• [Obiettivo del compito]
Ricopia senza modifiche dal testo sulla sanità qui sotto tutto ciò che va da "La nuova frontiera" giù fino a "indurci a realizzare.".

• [Testo fornito]
==========

Nella sanità, purtroppo, il federalismo ha completamento fallito il suo compito. E a dimostrarlo ci sono dati impietosi. Un cittadino che nasce in Campania ha un’aspettativa di vita inferiore di tre anni rispetto a un cittadino che nasce a Bolzano. Uno squilibrio evidente, quello tra nord e sud dell’Italia, testimoniato anche dalla cosiddetta mobilità sanitaria (cioè la decisione dei pazienti di curarsi in regioni diverse da quelle in cui vivono). Un fenomeno che ogni anno sposta quattro miliardi e mezzo di euro dal Meridione verso il Settentrione: “Questo meccanismo -ha fatto notare il Professor Troise, Presidente del sindacato più importante dei medici italiani, l’Anaoo- impoverisce i sistemi di partenza e rinforza quelli di arrivo, che di fatto sono soprattutto Lombardia, Veneto ed Emilia-Romagna. Non a caso le tre regioni in prima fila nelle richieste di autonomia differenziata. Insomma: se le aree geografiche dello stesso paese presentano differenze così accentuate, è molto grande il rischio che si trasformi in paesi differenti. In Italia la medicina di prossimità è carente. Nel Mezzogiorno poi non ne parliamo.
Questa esigenza di rivedere dalle fondamenta il nostro sistema sanitario nazionale si è fatta sempre più impellente. Ed è esplosa con la pandemia. Pochi mesi fa, sempre il Professor Troise è stato molto chiaro sull’argomento. “Ospedale e territorio – ha spiegato – sono vissuti come soggetti diversi, a volte anche in competizione e contrapposizione l’uno con l’altro. Ma questo non deve accadere, perché sono attori che fanno parte dello stesso sistema. Abbiamo bisogno di una riforma seria delle cure primarie, che veda sorgere presidi territoriali dove convivano più professionalità, cioè medico, infermiere e specialista, e che siano capaci non soltanto di erogare cure, ma anche di fare prevenzione e sorveglianza epidemiologica, quella che è clamorosamente mancata in questa emergenza da coronavirus.”
La nuova frontiera della sanità pubblica, specie al Sud, potrebbe essere proprio la medicina di prossimità. Una rete di uomini, competenze e strutture che coinvolga il volontariato, il terzo settore e le associazioni non profit. Lo Stato non può fare tutto da solo e non c’è più tempo da perdere. I servizi alla persona, l’assistenza domiciliare e il potenziamento dei medici di famiglia dovranno essere i pilastri della medicina di prossimità. Non una semplice riforma, ma una vera e propria rivoluzione che solo la pandemia può indurci a realizzare.

==========

• [Dati forniti]
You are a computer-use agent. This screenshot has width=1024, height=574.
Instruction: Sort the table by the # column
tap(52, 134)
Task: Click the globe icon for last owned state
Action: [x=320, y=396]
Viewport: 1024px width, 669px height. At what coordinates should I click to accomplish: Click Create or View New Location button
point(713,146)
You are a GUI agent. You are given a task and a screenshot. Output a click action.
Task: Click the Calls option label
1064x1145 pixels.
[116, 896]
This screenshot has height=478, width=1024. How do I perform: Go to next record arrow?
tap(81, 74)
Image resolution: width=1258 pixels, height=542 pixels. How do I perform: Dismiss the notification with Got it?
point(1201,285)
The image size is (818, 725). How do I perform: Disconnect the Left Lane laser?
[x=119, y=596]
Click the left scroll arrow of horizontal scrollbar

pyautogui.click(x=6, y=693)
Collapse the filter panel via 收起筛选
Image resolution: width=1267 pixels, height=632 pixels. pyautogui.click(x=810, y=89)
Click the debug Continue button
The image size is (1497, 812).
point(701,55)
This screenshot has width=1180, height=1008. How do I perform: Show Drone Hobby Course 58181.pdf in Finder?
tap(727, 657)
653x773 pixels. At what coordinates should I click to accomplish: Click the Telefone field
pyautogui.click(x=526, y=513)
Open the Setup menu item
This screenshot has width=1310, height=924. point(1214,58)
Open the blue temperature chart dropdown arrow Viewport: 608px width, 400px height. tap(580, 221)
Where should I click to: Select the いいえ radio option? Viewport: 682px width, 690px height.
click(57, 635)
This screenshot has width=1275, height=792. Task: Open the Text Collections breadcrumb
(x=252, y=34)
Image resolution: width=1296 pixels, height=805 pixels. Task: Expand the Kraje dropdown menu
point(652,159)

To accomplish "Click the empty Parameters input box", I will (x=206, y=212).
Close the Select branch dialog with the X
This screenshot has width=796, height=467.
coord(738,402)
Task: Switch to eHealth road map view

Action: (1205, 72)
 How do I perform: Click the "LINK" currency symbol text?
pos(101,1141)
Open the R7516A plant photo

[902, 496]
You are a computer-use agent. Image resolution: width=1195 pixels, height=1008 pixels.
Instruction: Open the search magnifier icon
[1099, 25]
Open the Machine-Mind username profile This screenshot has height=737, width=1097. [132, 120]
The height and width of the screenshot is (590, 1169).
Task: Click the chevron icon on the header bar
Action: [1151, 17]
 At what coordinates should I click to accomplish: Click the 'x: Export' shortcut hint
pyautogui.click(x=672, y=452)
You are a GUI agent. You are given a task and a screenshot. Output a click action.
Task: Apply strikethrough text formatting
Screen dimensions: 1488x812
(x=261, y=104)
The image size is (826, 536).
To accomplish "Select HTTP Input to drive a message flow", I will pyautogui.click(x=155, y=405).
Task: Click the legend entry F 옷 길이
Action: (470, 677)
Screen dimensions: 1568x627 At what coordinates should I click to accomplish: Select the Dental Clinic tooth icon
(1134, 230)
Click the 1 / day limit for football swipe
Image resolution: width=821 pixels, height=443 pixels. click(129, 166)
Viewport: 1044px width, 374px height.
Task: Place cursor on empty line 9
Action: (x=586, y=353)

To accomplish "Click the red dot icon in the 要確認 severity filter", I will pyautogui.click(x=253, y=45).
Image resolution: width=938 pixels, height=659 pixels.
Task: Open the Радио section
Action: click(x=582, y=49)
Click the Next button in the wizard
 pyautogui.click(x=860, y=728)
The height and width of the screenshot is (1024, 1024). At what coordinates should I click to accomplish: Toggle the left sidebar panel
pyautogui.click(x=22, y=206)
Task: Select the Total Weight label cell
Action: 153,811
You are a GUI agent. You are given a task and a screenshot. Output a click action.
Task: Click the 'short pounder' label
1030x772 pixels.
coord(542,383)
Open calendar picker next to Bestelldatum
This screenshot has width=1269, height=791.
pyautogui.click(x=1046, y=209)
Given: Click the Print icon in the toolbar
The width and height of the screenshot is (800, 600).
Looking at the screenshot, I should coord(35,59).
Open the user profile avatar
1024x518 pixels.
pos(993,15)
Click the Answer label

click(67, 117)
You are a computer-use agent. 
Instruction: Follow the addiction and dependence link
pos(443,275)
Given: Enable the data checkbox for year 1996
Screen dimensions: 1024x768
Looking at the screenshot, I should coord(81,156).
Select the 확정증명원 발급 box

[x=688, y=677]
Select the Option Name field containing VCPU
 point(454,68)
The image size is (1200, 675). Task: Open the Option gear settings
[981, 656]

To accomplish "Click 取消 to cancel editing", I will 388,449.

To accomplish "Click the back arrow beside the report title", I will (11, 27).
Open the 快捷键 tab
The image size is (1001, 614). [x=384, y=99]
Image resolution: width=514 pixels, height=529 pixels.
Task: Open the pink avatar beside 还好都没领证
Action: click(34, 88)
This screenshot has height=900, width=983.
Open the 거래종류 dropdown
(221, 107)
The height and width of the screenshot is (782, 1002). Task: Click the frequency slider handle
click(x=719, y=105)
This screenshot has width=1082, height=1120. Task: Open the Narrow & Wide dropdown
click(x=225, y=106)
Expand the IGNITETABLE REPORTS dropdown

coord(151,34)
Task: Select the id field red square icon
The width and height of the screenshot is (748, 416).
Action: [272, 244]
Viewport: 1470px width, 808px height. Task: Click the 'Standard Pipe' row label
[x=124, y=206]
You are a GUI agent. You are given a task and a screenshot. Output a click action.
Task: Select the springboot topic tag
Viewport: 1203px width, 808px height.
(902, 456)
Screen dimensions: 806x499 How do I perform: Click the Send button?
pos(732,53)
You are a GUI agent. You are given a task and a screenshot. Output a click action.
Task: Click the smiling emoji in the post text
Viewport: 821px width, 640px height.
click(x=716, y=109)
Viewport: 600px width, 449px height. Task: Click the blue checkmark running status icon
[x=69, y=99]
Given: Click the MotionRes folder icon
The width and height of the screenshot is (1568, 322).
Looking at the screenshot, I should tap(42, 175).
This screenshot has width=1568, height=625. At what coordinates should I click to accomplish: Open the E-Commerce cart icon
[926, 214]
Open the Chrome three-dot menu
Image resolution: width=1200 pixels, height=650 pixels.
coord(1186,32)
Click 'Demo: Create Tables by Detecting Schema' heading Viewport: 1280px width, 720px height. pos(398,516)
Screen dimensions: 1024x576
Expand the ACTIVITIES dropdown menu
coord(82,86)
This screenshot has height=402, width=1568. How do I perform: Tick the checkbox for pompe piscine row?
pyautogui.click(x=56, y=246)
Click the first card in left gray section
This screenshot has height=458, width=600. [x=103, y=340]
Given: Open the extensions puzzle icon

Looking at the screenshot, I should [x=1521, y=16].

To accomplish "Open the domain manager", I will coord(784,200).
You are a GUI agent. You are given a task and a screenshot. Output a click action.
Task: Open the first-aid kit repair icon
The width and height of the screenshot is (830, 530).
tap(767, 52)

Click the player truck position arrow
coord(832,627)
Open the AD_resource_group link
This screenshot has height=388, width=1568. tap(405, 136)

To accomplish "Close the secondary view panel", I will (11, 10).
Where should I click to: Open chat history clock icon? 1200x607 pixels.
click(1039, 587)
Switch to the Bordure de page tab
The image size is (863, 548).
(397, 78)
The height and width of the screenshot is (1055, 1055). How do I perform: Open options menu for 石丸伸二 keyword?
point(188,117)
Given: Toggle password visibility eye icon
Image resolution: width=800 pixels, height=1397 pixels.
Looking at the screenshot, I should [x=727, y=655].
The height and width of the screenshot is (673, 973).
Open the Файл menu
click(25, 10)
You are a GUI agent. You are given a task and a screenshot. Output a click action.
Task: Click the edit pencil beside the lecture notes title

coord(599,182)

==========

• [Soluzione del problema]
La nuova frontiera della sanità pubblica, specie al Sud, potrebbe essere proprio la medicina di prossimità. Una rete di uomini, competenze e strutture che coinvolga il volontariato, il terzo settore e le associazioni non profit. Lo Stato non può fare tutto da solo e non c’è più tempo da perdere. I servizi alla persona, l’assistenza domiciliare e il potenziamento dei medici di famiglia dovranno essere i pilastri della medicina di prossimità. Non una semplice riforma, ma una vera e propria rivoluzione che solo la pandemia può indurci a realizzare.